Radar Jember - Kabar duka menyelimuti dunia pendakian Indonesia. Mbok Yem, sosok legendaris yang dikenal sebagai penjaga warung tertinggi di puncak Gunung Lawu, berpulang pada Rabu, 23 April 2025, di usia 82 tahun.
Wanita bernama asli Wakiyem ini menghembuskan napas terakhir di kediamannya di Dusun Dagung, Desa Gonggang, Kecamatan Poncol, Magetan, Jawa Timur.
Sejak tahun 1980-an, Mbok Yem telah menjadi bagian tak terpisahkan dari pengalaman mendaki Gunung Lawu. Warung sederhana miliknya di ketinggian 3.150 mdpl bukan hanya tempat singgah untuk mengisi perut, tetapi juga sumber kehangatan dan semangat bagi para pendaki yang menaklukkan jalur Cemoro Sewu.
Dengan sajian khas seperti nasi pecel dan teh hangat, Mbok Yem menyambut setiap tamu dengan senyum tulus dan cerita-cerita inspiratif.
Keberadaan warung Mbok Yem di puncak Lawu menjadikannya ikon tersendiri. Banyak pendaki yang menganggap kunjungan ke warung tersebut sebagai bagian penting dari perjalanan spiritual mereka.
Tidak sedikit pula yang kembali mendaki hanya untuk merasakan kembali kehangatan sambutan Mbok Yem.
Penurunan Kesehatan dan Evakuasi
Pada awal Maret 2025, kondisi kesehatan Mbok Yem mulai menurun.
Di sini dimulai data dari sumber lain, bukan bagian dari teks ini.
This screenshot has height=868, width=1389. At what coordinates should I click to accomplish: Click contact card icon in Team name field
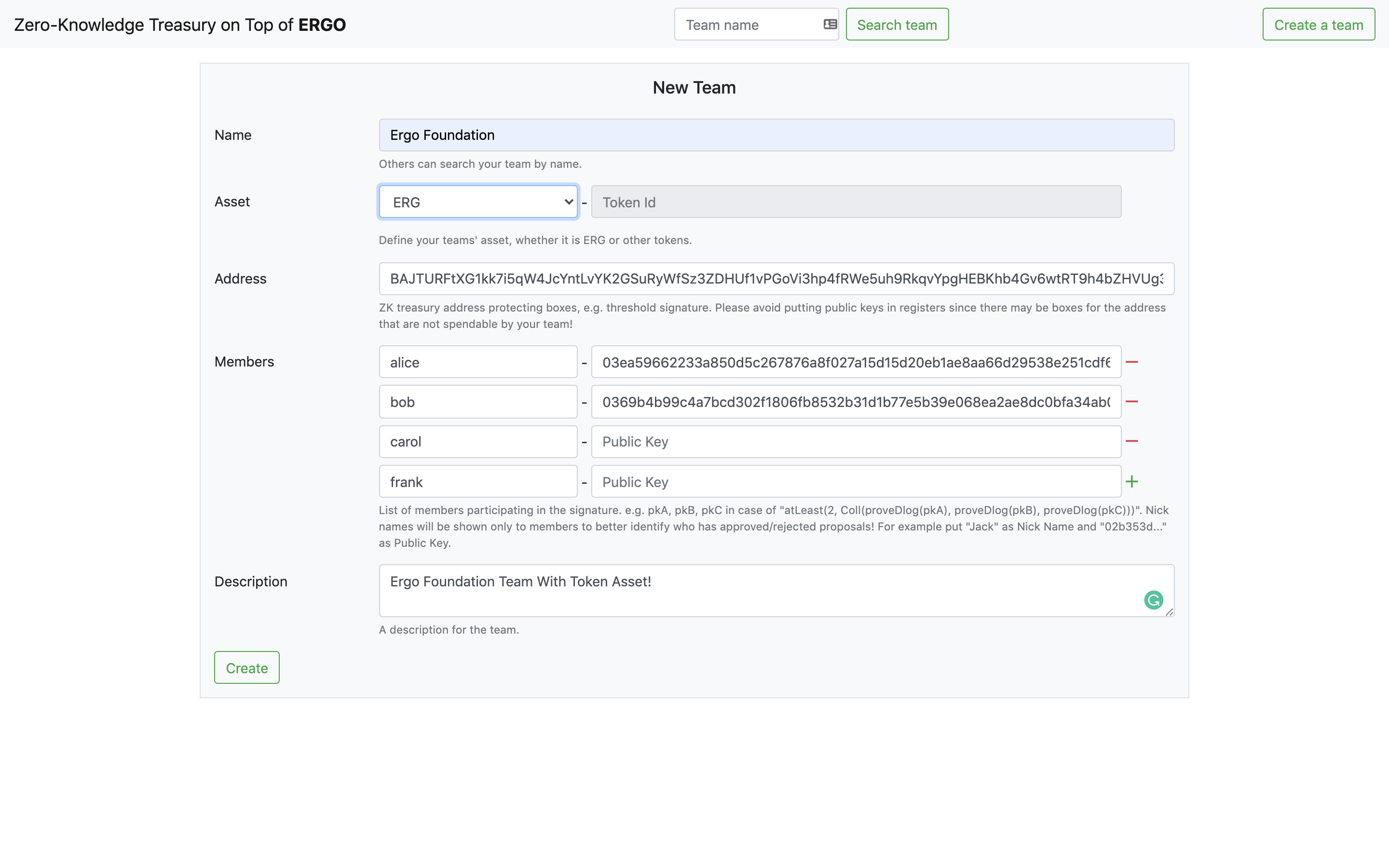tap(830, 24)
Setelah mengalami gejala sesak napas dan kelemahan fisik, ia akhirnya bersedia untuk dievakuasi dari puncak Gunung Lawu pada Rabu, 5 Maret 2025.
Proses evakuasi dilakukan dengan cara ditandu menuruni jalur pendakian oleh sejumlah relawan dan pendaki yang peduli.
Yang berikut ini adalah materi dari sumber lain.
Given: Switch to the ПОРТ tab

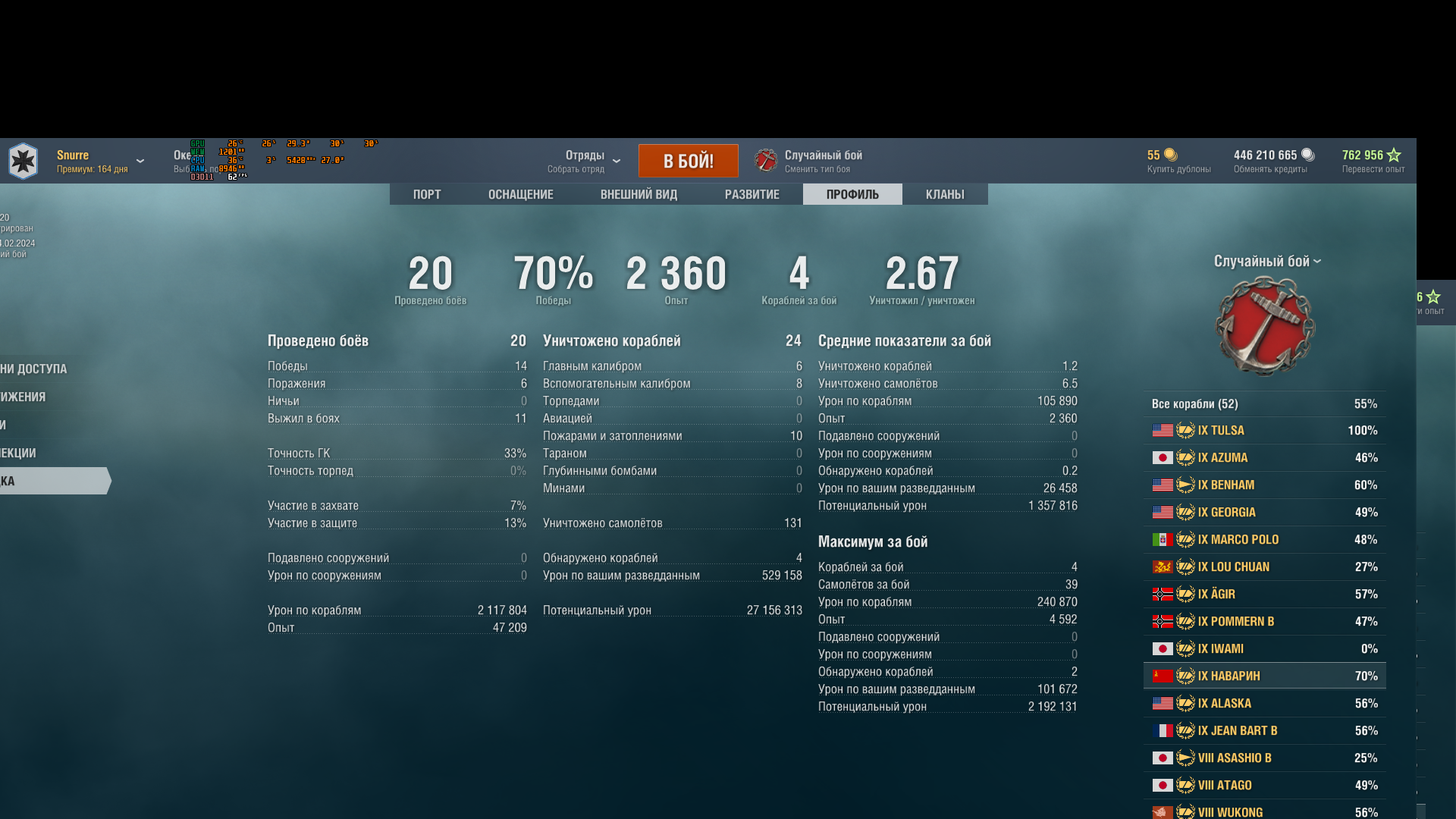Looking at the screenshot, I should (427, 195).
Setelah tiba di bawah, Mbok Yem langsung dilarikan ke RSU Aisyiyah Ponorogo untuk mendapatkan perawatan intensif.
Hasil pemeriksaan medis menunjukkan bahwa ia menderita pneumonia, yaitu peradangan paru-paru yang menyebabkan kesulitan bernapas dan penurunan kondisi fisik secara umum.
Selama dirawat di rumah sakit, kondisi Mbok Yem sempat membaik. Namun, karena usia lanjut dan komplikasi penyakit, kesehatannya kembali menurun. Setelah beberapa minggu menjalani perawatan, Mbok Yem dipulangkan ke rumahnya di Magetan untuk menjalani perawatan lanjutan bersama keluarga.
Pada Rabu siang, 23 April 2025, Mbok Yem menghembuskan napas terakhir di rumahnya dengan usia 82 tahun. Kabar kepergiannya menyebar cepat melalui media sosial dan grup komunitas pendaki, mengundang duka mendalam dari berbagai kalangan.
Kepergian Mbok Yem meninggalkan jejak yang mendalam bagi dunia pendakian Indonesia.
Selama lebih dari empat dekade, ia bukan hanya menyediakan makanan dan minuman di puncak gunung, tetapi juga menjadi simbol keteguhan, keramahan, dan semangat hidup.
Banyak pendaki yang mengenang Mbok Yem sebagai sosok yang selalu memberikan semangat dan motivasi. Cerita-cerita tentang kebaikan dan ketulusan hatinya akan terus hidup dalam ingatan mereka yang pernah bertemu dan berbincang dengannya di puncak Lawu.